公判では、元少年の運転が、危険運転の適用要件である〈1〉制御が困難な高速度〈2〉妨害する目的で通行中の車に接近――に該当するかどうかが主な争点となる。
弁護側はこの日、危険運転致死について否認し、検察側が予備的な訴因として加えている同法の過失運転致死については争わない姿勢を示した。
検察側は冒頭陳述で、小柳さんは事故で締めていたシートベルトがちぎれて路上に飛び出し、骨盤を骨折するなどして死亡したと主張。〈1〉については、路面の状況から車体に揺れが生じ、ハンドルやブレーキの操作を誤る恐れや、夜間に194キロで運転することで視野や視力に大きな影響を与え、操作を誤る恐れがあったなどとした。また、右折車が来ることが想定されたとして、〈2〉の要件も満たすと主張。「常軌を逸した高速度で、動機は極めて身勝手」と指摘した。
事故を巡っては、大分地検は22年7月、法定刑の上限が懲役7年の過失運転致死で在宅起訴。遺族らは法定刑の上限が懲役20年の危険運転致死への訴因変更を求めて約2万8000筆の署名を地検に提出。地検は補充捜査の上、変更を地裁に請求し、認められた。

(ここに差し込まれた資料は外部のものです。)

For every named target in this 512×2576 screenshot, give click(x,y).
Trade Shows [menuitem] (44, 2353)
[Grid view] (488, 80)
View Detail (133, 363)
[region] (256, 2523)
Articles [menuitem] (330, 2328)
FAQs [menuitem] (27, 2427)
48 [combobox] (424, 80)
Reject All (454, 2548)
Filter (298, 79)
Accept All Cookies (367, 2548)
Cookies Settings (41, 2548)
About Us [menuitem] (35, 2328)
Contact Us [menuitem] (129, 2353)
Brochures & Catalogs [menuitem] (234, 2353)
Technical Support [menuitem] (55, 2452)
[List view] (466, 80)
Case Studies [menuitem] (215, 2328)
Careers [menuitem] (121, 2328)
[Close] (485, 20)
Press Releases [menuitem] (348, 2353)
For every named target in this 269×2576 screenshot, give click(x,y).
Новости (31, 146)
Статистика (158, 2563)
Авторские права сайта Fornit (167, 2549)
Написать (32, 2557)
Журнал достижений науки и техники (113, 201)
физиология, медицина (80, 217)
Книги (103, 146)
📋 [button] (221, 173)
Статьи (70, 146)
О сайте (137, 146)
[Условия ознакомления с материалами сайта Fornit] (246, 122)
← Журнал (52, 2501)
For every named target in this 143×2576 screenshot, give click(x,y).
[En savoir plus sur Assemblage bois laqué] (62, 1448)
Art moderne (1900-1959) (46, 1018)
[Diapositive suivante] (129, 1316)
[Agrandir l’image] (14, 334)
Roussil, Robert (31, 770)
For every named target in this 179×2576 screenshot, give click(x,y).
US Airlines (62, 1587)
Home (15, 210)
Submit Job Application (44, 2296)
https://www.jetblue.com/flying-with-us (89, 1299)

元少年は事件当時19歳の「特定少年」で、大分地検は訴因変更時に実名を公表していたが、匿名で審理された。関係者によると、弁護側が氏名の非公開を求めていた。地裁は取材に対し、秘匿理由について「裁判体の判断」としている。
危険運転致死傷、法務省で見直し議論
危険運転致死傷を巡っては、大幅な速度超過などの悪質な運転でも適用されないケースが相次いでいることを受け、法務省で適用の要件を見直すための議論が進められている。
同省の有識者検討会は今年2月から、適用要件となる「制御困難な高速度」について、条文に「法定速度の○倍以上」といった文言を新たに入れるかどうかなどを検討している。危険運転致死傷(法定刑の上限は懲役20年)と過失運転致死傷(同7年)の中間にあたる刑の新設や、法定刑の引き上げなどについても議論されているという。
10月までに、交通事故分析の専門家らに対するヒアリングなどが終了し、11月からとりまとめを行う。検討会で法改正が必要と結論付けられれば、法制審議会に諮問される見通し。